**DATA UNDER STUDY**
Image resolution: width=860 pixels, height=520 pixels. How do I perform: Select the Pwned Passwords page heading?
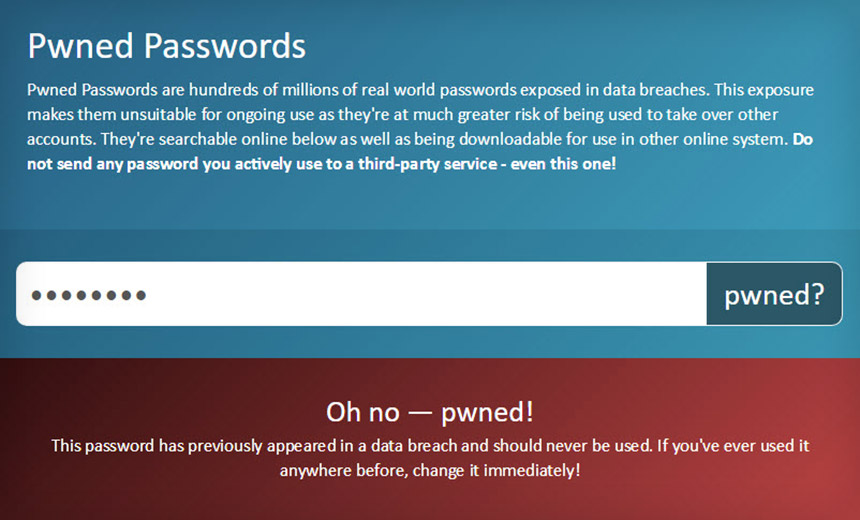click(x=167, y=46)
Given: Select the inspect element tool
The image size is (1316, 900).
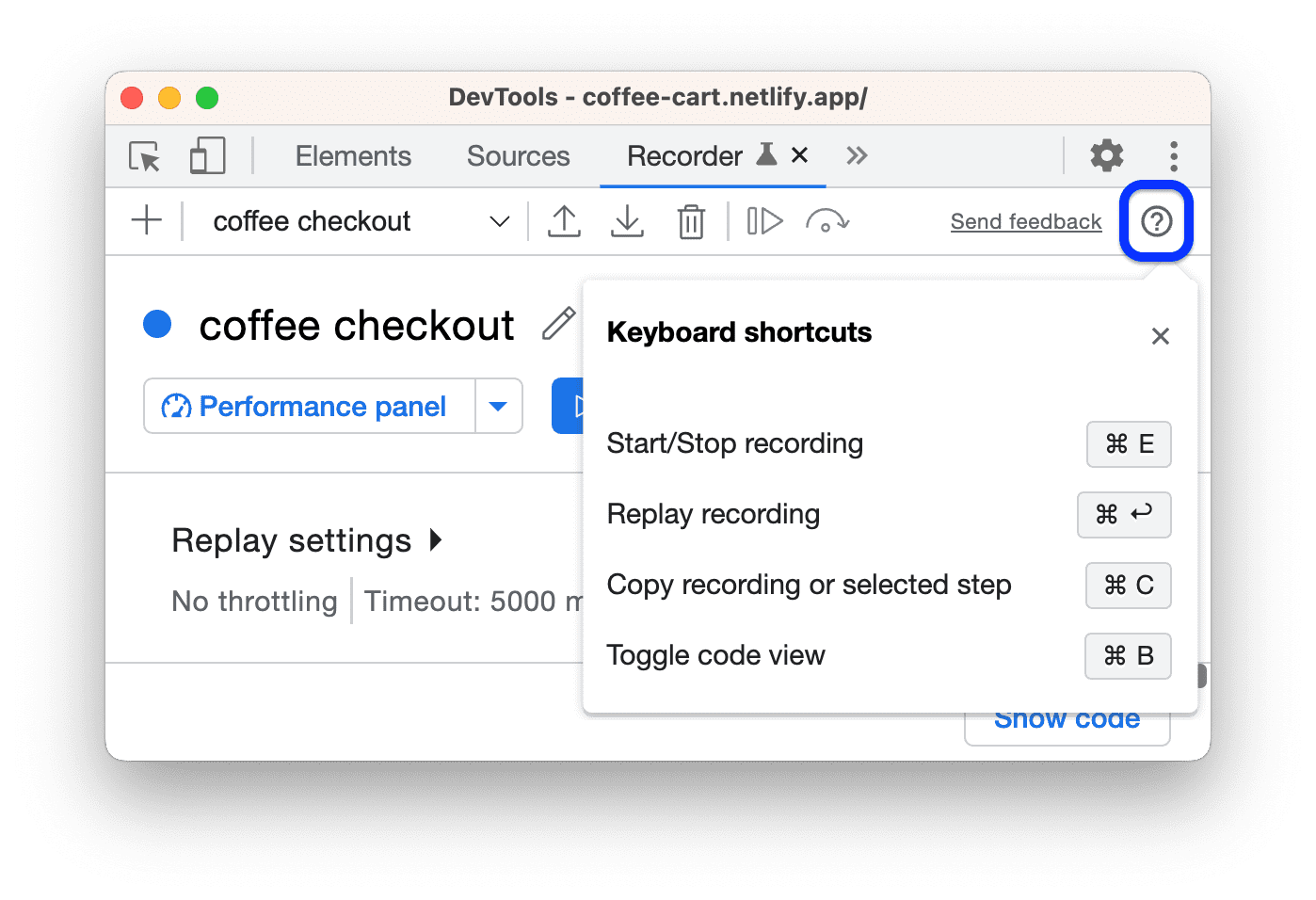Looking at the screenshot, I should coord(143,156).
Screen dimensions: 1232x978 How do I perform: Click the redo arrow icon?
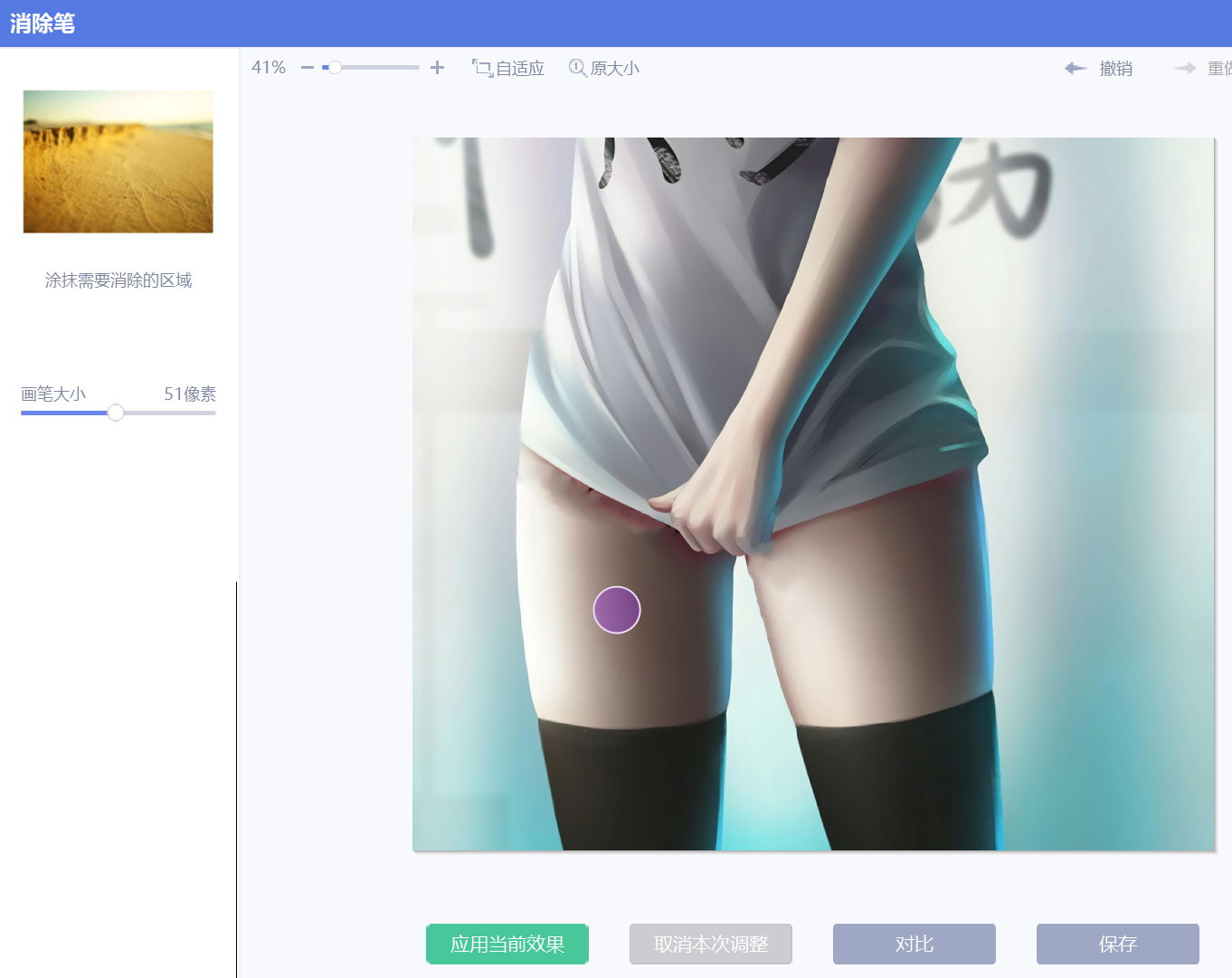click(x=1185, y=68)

**TASK DIRECTIONS**
Reproduce every record word for word. The copy must contain no pictures.

**SOLUTION TO THIS TASK**
Image resolution: width=860 pixels, height=520 pixels. How do I perform: Select the Pwned Passwords page heading?
click(x=167, y=46)
Given: Select the inspect element tool
The image size is (1316, 900).
Looking at the screenshot, I should coord(143,156).
Screen dimensions: 1232x978 How do I perform: Click the redo arrow icon?
click(x=1185, y=68)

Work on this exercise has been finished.